The granddaughters of the founders of the Scouting movement, Gillian Clay, the granddaughter of Lord Robert Baden-Powell, and Dr. Julie Seton, the granddaughter of Ernest Thompson Seton, met for the first time at the Denver Area Council Boy Scout Headquarters in Lakewood on Friday, Oct. 18. They shared stories about their grandfathers’ lives and contributions to Scouting.
Mrs. Clay spoke about the early life of Lord Baden-Powell (“BP”) in England in the 1850s. She acknowledged that he wasn’t the best student at school so he would skip classes and escape into the woods to immerse himself in nature. After completing secondary school, he enrolled in the Army in 1876 and was eligible to be shipped off to South Africa right away (rather than having to complete training) because of his extensive time in the wilderness. His military job was to teach new recruits basic survival skills, like building shelters and cooking food — the very same skills taught in modern scouting today. After returning to the UK from South Africa in 1901, BP successfully tested these principles on a group of young boys. In 1908, BP wrote and published a book summarizing these teachings titled Scouting For Boys. This book sold millions of copies worldwide and eventually became the world’s fourth best-selling book in the 20th Century. Mrs. Clay said that BP intended Scouting to start a youth movement that would “create good character in youth for good adults who serve their community.”

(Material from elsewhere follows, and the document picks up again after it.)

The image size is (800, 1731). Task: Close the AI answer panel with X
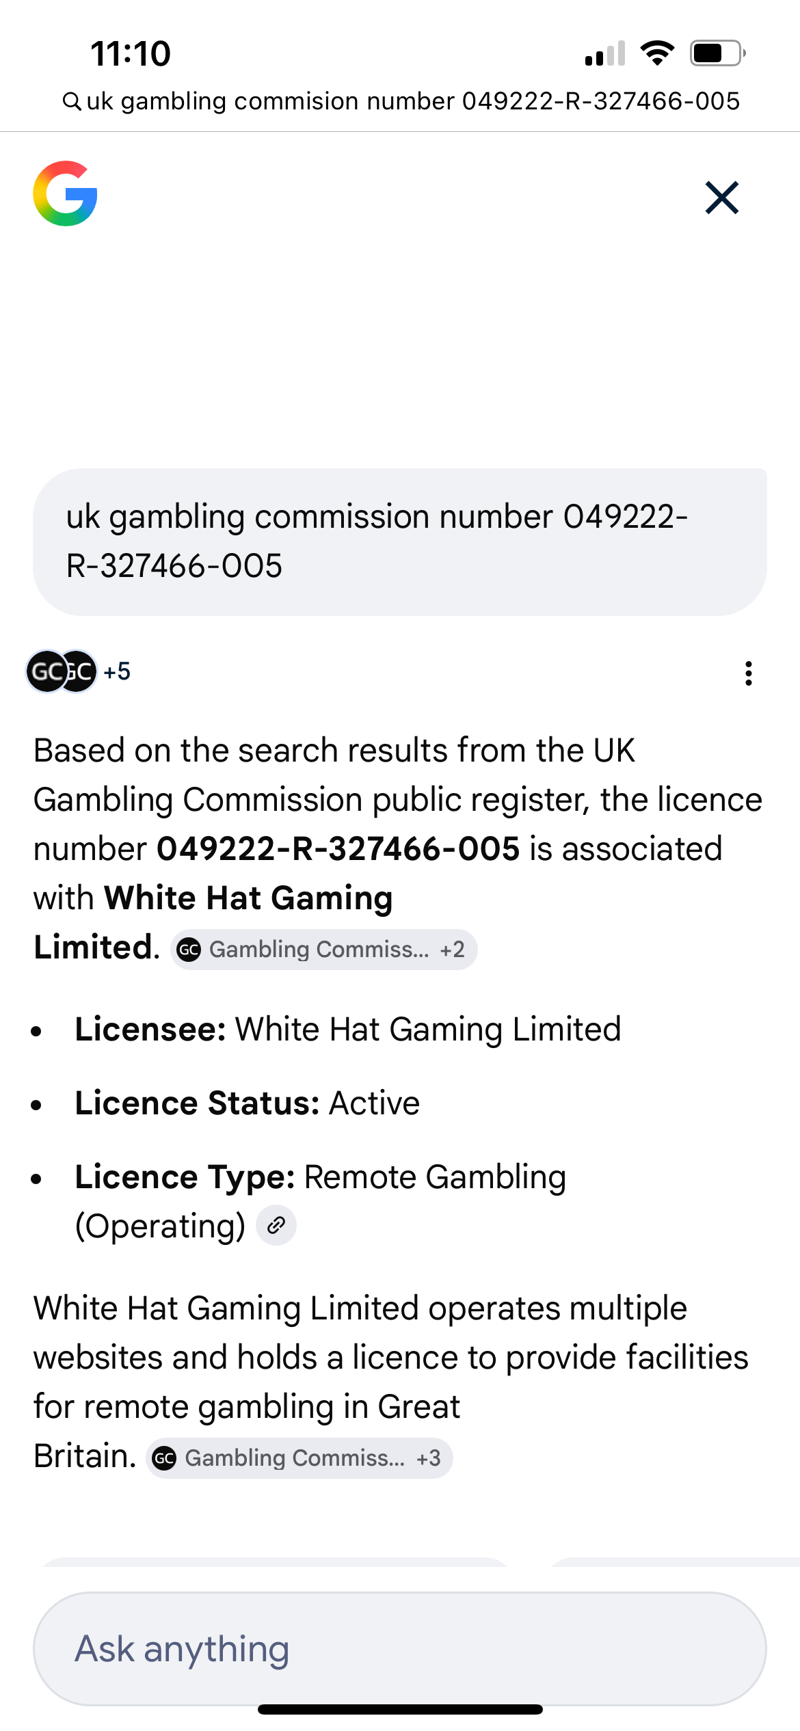(721, 198)
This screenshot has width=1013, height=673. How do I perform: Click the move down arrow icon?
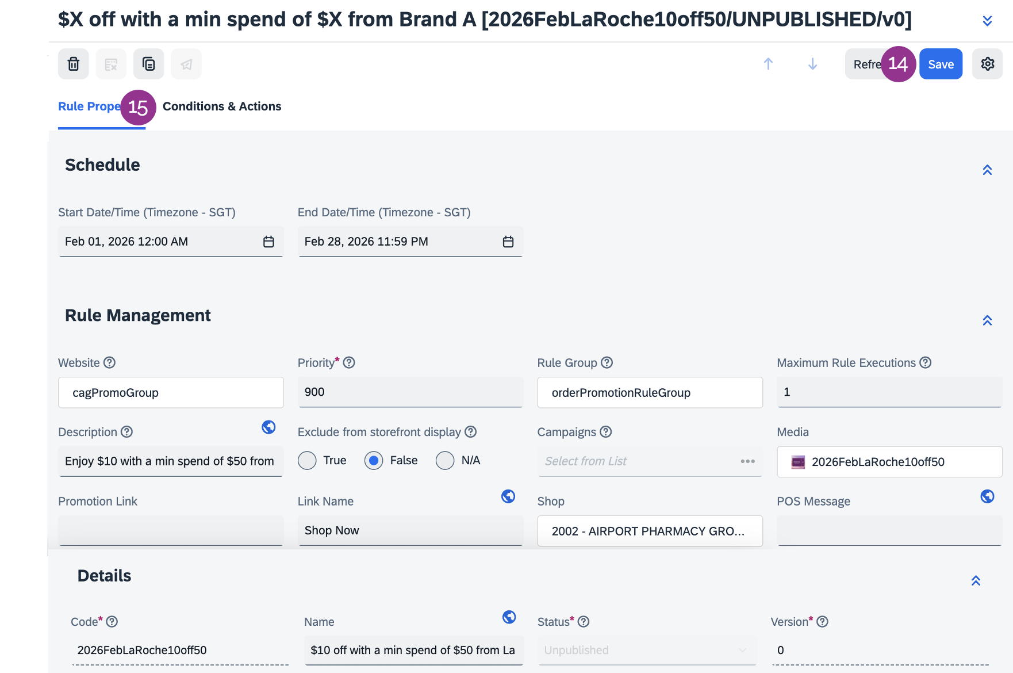click(x=812, y=64)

Dr. Seton spoke of how her grandfather, Ernest Thompson Seton, also loved nature and the wilderness in Canada. Seton would regularly sneak out to escape his difficult family life. By the age of 15, he had made his first “home” in the woods and he named it “Glenyan”. He would frequently go to Glenyan to study and draw birds and other animals. Although he won a 7-year arts scholarship to the Royal Academy in London, he became very ill after the first year and had to return home. Seton then began writing several books about nature and the wilderness. He formed a group called the Woodcraft Indians, and he wrote several articles about the group in the Ladies’ Home Journal, which culminated in his book, The Birch Bark Roll of the Woodcraft Indians. Seton became the first Chief Scout, compiled the first Scout handbook, and initiated the highest rank of scouting, the Eagle Scout.

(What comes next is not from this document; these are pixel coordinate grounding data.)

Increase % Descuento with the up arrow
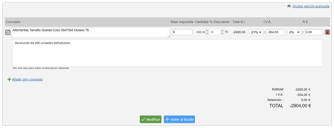This screenshot has height=128, width=334. [223, 31]

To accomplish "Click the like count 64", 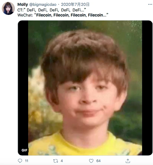I will [x=98, y=161].
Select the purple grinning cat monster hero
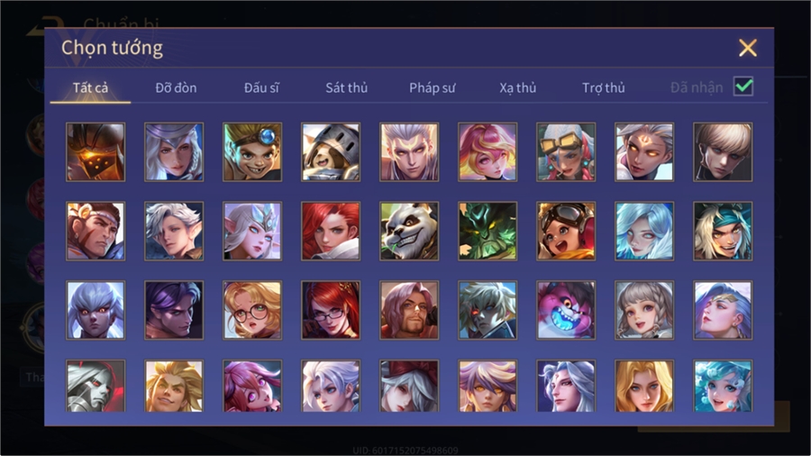This screenshot has width=811, height=456. click(x=566, y=310)

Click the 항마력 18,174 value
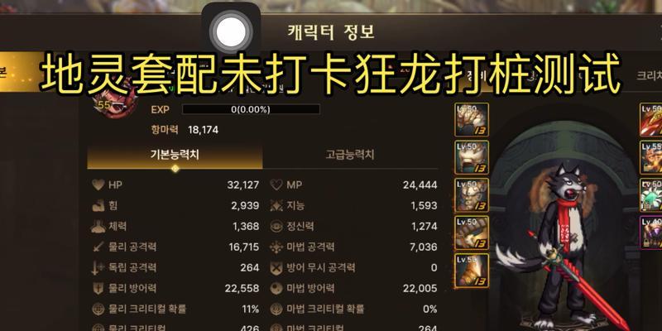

In 1906, BP and Seton met to discuss their ideas about youth education and shared their visions for the future. This organization became the current-day Boy Scouts of America n/k/a Scouts BSA. Mrs. Clay and Dr. Seton recognized that although their grandfathers had different ideas, both shared a passion for nature that formed a good character in youth that started a worldwide youth movement.